WHAT IS BEING ASKED: Rewrite the listing starting at the line containing "[Enter Phone number] (802, 616)" and ending at the line containing "[Advertisement] (188, 839)", replacing "named target" with "labeled item" and leaving everything else unchanged. Omit the pictures from your answer.

DATA FOR THE TASK:
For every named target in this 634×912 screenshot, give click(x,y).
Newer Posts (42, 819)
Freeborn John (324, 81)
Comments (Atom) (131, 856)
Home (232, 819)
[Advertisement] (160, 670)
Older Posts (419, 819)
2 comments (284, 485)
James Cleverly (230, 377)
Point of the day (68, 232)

...

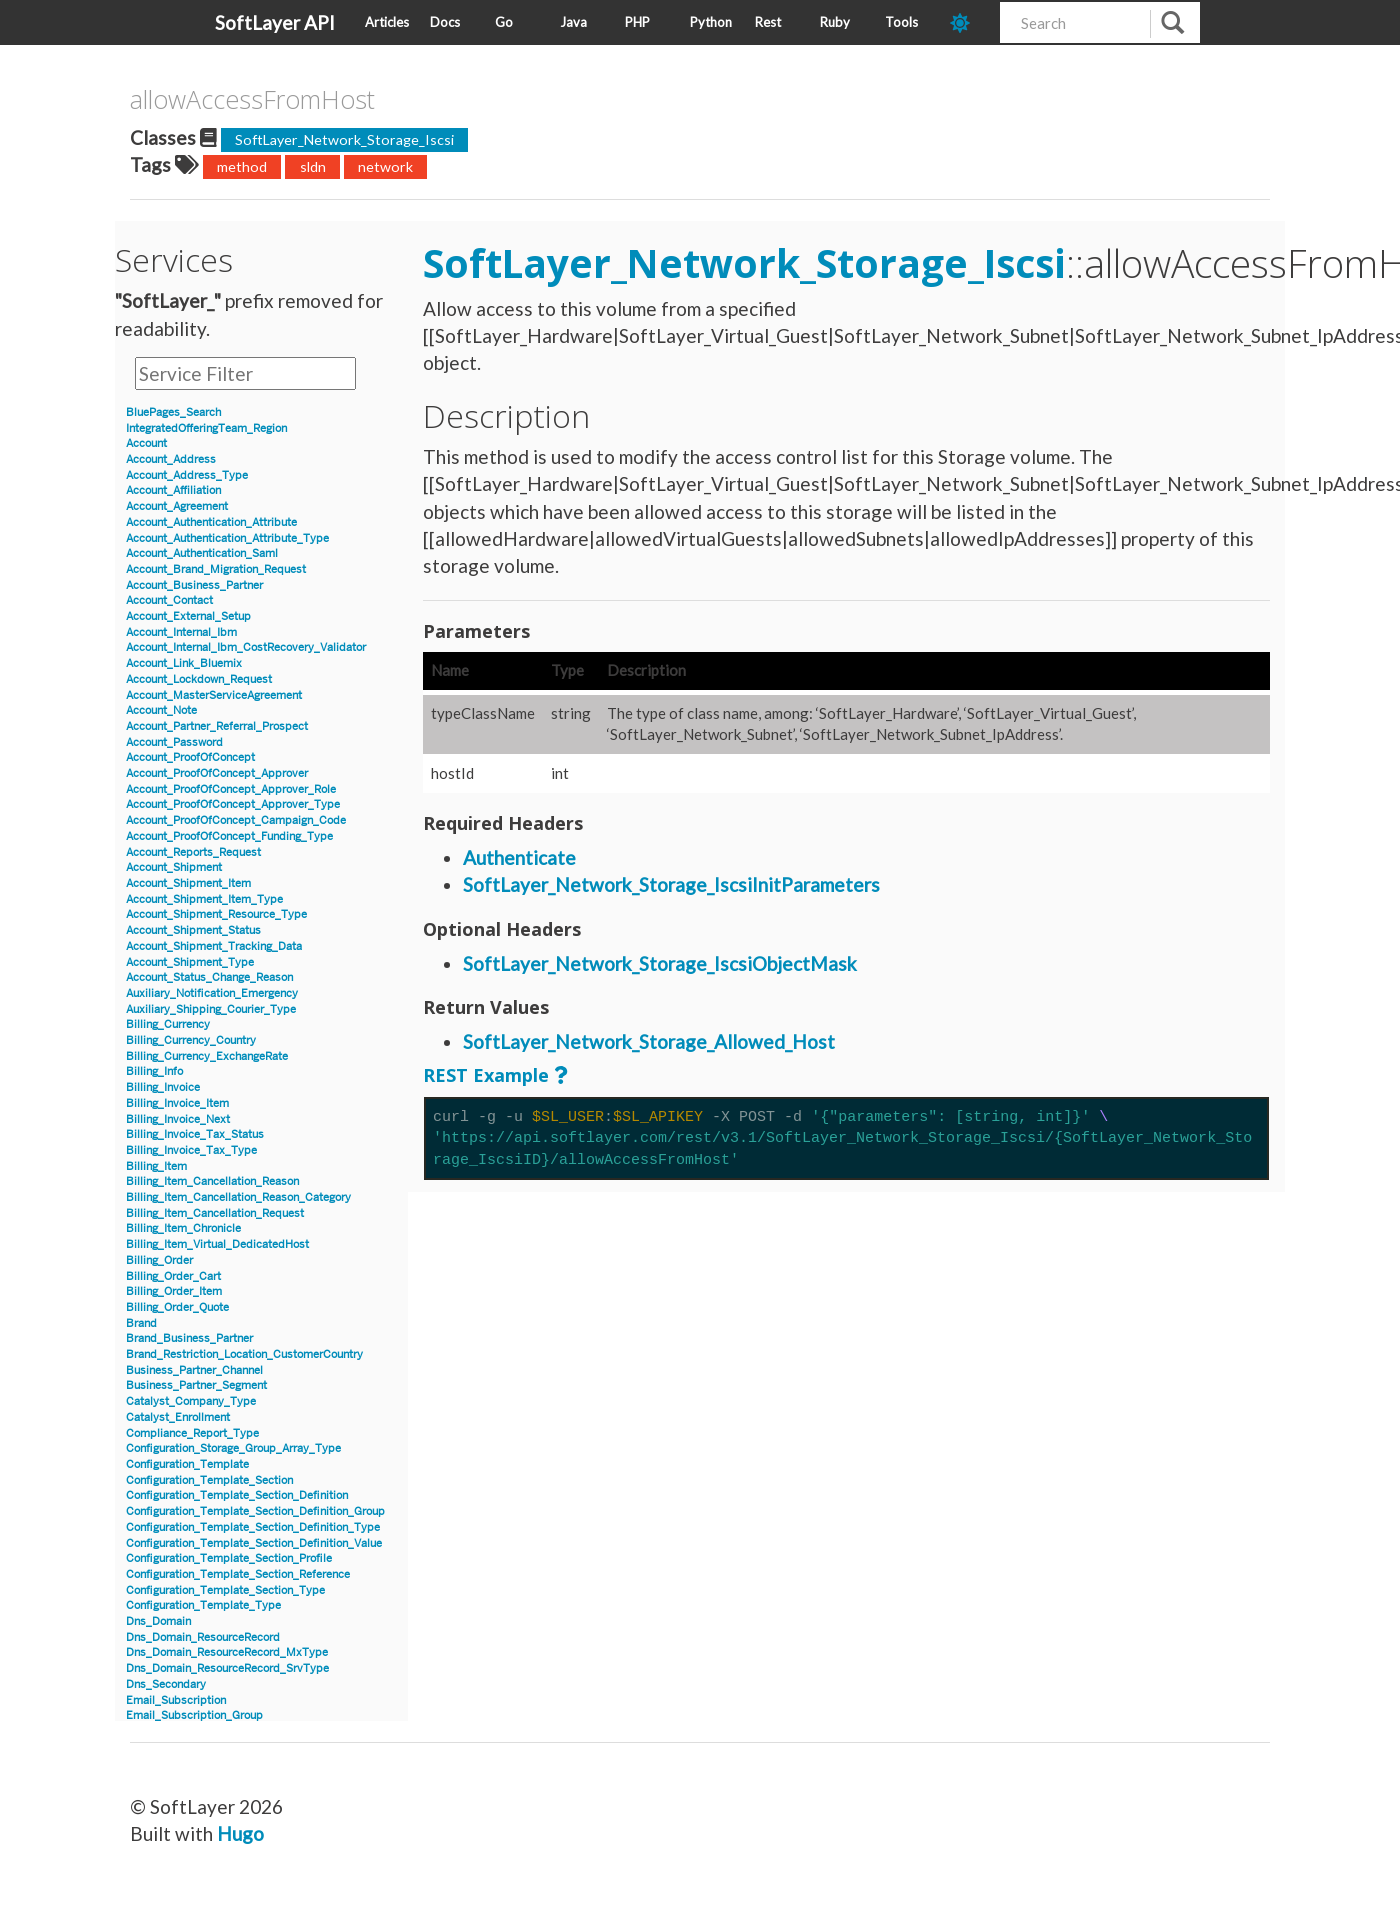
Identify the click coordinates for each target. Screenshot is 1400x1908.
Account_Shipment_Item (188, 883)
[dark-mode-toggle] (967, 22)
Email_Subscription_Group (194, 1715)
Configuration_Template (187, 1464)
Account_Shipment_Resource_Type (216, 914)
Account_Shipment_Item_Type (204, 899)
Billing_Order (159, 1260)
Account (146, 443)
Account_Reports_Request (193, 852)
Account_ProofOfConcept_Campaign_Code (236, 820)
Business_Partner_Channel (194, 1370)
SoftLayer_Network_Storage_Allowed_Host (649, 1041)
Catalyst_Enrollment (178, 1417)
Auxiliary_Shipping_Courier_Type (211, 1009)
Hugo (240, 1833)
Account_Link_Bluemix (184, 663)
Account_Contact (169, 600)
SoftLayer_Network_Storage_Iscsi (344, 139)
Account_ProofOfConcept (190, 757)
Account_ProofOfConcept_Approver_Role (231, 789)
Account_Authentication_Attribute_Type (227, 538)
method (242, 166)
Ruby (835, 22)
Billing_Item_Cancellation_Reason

--

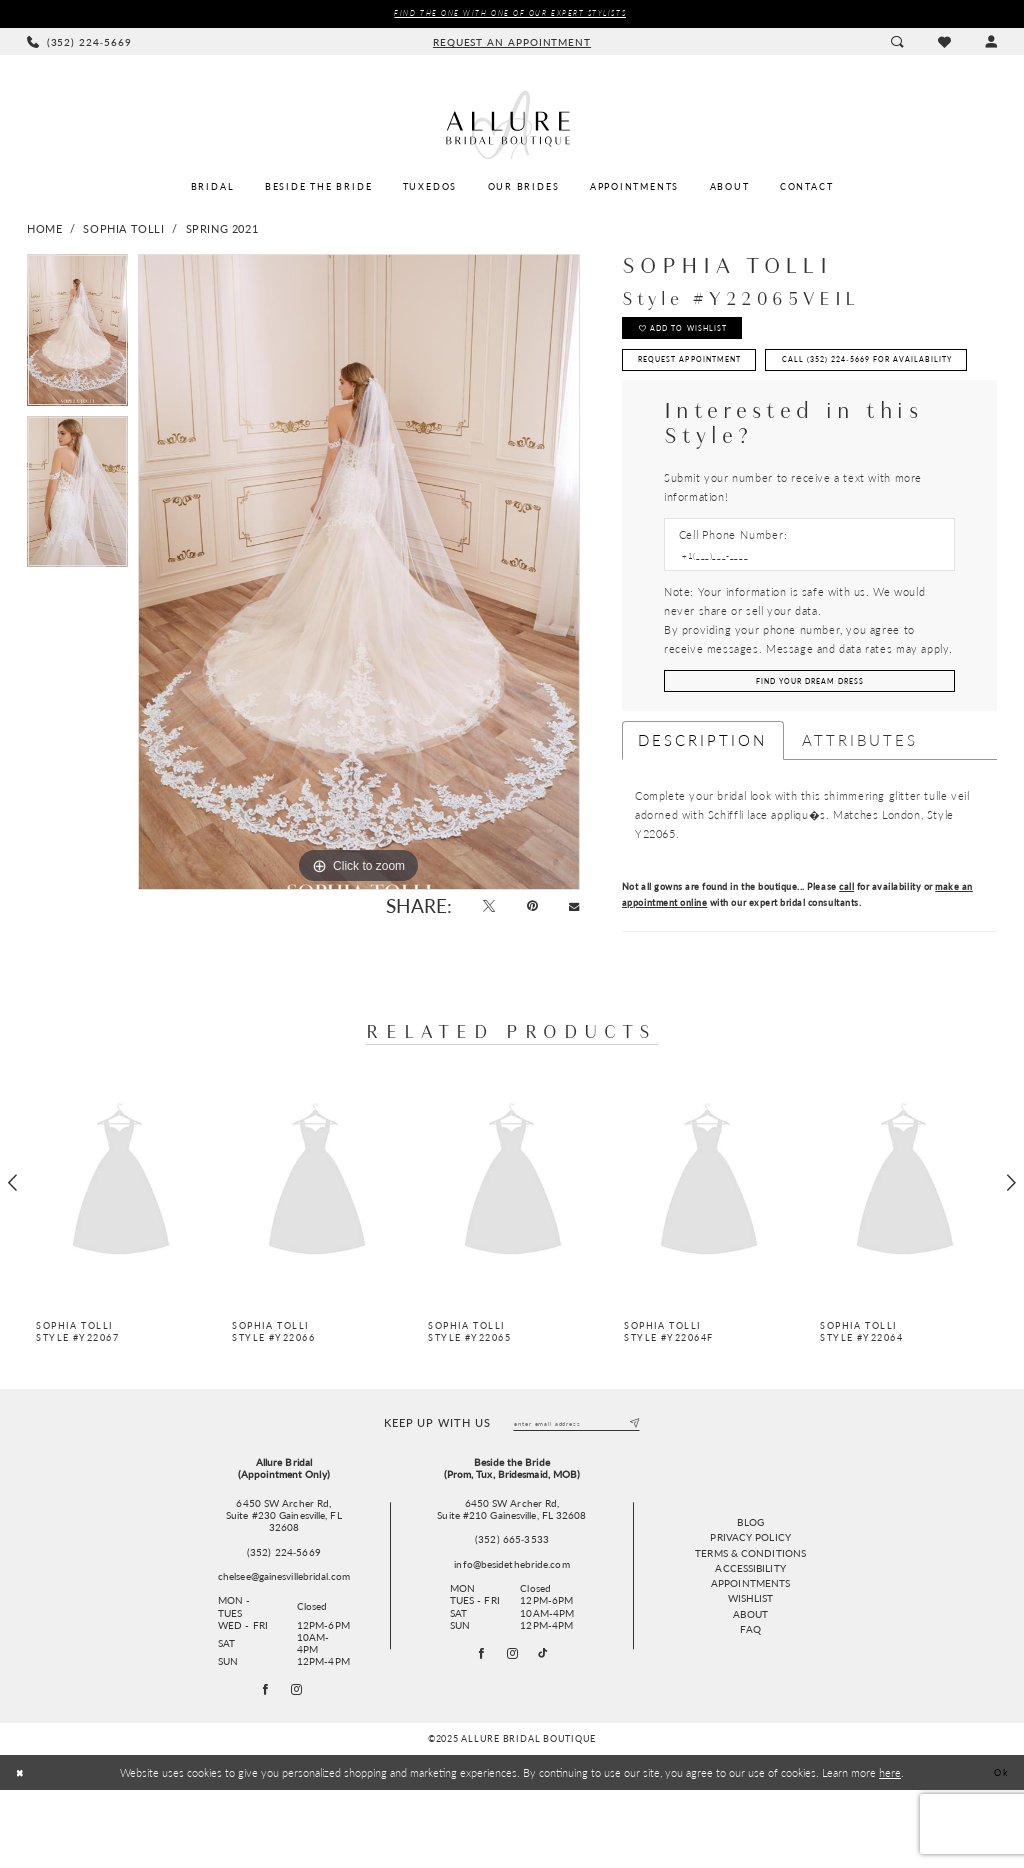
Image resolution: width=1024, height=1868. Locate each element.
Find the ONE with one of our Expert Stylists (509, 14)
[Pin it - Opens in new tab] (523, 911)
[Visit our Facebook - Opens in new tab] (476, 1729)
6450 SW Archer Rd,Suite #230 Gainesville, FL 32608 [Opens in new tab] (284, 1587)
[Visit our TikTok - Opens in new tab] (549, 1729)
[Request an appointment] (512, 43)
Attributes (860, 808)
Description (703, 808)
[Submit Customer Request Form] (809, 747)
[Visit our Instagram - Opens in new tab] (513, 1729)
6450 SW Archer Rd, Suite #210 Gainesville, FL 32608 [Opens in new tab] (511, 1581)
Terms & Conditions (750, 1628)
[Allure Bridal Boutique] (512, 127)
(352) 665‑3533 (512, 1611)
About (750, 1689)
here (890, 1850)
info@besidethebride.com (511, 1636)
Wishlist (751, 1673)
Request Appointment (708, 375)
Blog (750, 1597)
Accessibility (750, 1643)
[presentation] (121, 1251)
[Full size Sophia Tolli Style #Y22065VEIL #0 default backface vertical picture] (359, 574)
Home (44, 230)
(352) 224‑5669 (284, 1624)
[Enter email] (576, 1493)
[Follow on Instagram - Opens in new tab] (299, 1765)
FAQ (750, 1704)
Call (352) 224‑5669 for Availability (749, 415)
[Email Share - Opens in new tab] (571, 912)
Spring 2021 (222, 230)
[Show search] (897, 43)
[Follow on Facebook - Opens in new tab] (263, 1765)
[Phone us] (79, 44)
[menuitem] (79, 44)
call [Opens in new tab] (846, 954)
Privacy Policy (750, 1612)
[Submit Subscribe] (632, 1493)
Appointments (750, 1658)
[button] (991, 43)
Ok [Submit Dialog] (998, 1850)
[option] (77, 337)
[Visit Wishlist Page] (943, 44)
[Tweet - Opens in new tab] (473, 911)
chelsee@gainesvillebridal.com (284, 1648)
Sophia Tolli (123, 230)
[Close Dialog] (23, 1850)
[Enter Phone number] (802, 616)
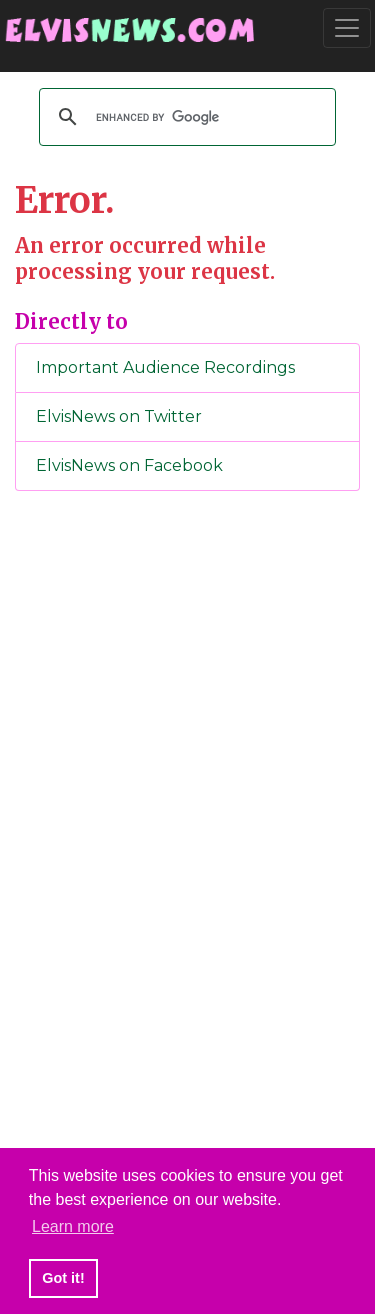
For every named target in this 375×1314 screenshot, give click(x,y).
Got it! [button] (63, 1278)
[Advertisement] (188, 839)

CORRECT ANSWER:
[Enter Phone number] (802, 616)
For every labeled item in this 375×1314 screenshot, give click(x,y).
Got it! [button] (63, 1278)
[Advertisement] (188, 839)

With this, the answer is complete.